Israeli Prime Minister Benjamin Netanyahu announced plans on Thursday to build thousands of new homes for Jewish settlers in annexed east Jerusalem, a controversial project unveiled less than two weeks before a general election.
The Palestinians immediately condemned the move as a campaign tactic ahead of the March 2 vote, designed to please nationalist voters who could prove crucial to the prime minister's political survival.
"Netanyahu's attempts to win right-wing Israeli votes... at the expense of Palestinian rights will not bring peace and stability to anyone," said a statement from a spokesperson for Palestinian president Mahmud Abbas.
The Palestinian leader also warned the move "will lead to more tension and violence in the region," in the statement carried by the official WAFA news agency.

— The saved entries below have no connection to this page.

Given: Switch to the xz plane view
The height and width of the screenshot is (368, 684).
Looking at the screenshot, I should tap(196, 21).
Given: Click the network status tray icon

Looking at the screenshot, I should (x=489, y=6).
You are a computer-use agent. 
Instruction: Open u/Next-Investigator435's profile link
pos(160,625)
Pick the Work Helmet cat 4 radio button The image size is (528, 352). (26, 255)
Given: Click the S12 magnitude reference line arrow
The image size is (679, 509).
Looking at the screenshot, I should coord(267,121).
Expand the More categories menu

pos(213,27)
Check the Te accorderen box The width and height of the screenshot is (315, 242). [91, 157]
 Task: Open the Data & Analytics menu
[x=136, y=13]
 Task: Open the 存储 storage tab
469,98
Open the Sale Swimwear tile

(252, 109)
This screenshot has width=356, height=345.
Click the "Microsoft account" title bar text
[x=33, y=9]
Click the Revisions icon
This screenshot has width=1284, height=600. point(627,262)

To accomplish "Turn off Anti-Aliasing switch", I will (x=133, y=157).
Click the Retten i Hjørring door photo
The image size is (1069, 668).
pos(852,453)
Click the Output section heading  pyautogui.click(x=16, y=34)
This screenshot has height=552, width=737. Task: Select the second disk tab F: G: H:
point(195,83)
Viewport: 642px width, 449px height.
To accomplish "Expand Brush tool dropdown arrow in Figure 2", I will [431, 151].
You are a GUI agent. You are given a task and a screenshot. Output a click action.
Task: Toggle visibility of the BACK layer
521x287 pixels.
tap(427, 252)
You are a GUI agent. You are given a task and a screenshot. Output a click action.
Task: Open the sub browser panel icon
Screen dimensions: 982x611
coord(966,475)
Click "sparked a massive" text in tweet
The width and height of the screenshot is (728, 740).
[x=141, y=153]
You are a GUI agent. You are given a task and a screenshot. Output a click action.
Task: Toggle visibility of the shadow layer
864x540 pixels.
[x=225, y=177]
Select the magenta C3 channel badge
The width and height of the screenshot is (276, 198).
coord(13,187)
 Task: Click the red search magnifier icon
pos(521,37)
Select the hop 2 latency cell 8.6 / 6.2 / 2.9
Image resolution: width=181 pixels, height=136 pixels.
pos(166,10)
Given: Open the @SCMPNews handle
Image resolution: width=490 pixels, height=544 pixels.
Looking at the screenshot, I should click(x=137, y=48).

Earlier, Netanyahu's office released a video in which the Israeli leader announced: "I have huge news today - we're adding another 2 200 units to Har Homa."
The contentious Har Homa community was first built in 1997, under a previous Netanyahu government.
The initial settlement construction in the area known as Jabal Abu Ghneim to the Palestinians sparked violent protests.
The prime minister boasted Thursday that he had approved the initial build "despite objections from the entire world" and estimated that Har Homa's population would grow from 40 000 to 50 000 when the new units were completed.
Netanyahu also announced approval for a new settlement with several thousands homes in Givat Hamatos, next to the mainly Palestinian east Jerusalem neighbourhood of Beit Safafa.
That development will include 3 000 homes for Jewish residents and 1 000 "for the Arab residents of Beit Safafa", Netanyahu said.
Settlement watchdog Peace Now called the Givat Hamatos project "a severe blow to the two-state solution," as it would interrupt "territorial continuity between Bethlehem and east Jerusalem."
Israel seized east Jerusalem in the 1967 Six-Day War. It later annexed it in a move never recognised by the international community.
Jewish settlements in east Jerusalem and the occupied West Bank are also considered illegal by most foreign governments and the United Nations.
Netanyahu, 70, will stand trial next month after being indicted for bribery, fraud and breach of trust.
He denies wrongdoing but the indictments have complicated his bid to extend his tenure as Israel's longest serving prime minister.
Two elections in April and September last year failed to produce a clear winner.
Recent polls are forecasting another tight race between Netanyahu's right-wing Likud and the centrist Blue and White party led by former military chief Benny Gantz.
Peace Now argued that a caretaker government, like the one Netanyahu is currently leading, does not have the capacity to green light controversial projects that further limit prospects for a future Palestinian state.
"Such a change of policy can't happen in a transitional government without a mandate from the public," the watchdog said.
Netanyahu has previously been accused of making last-minute campaign pledges as a play for vital right-wing support.
Peace Now blasted his latest announcement as "another cynical election trick."
Ahead of the September vote, he vowed to annex the Jordan Valley in the occupied West Bank if re-elected.
Earlier this week, details emerged about his government's plan to build to 9,000 settler homes in the Atarot area of east Jerusalem.
More than 600 000 Jewish settlers live in the occupied West Bank and annexed east Jerusalem.
US President Donald Trump's Middle East peace gives Israel permission to extend its sovereignty over those communities.
Trump's plan, cheered by both Netanyahu and Gantz, has been rejected by the Palestinians a capitulation to the Jewish state.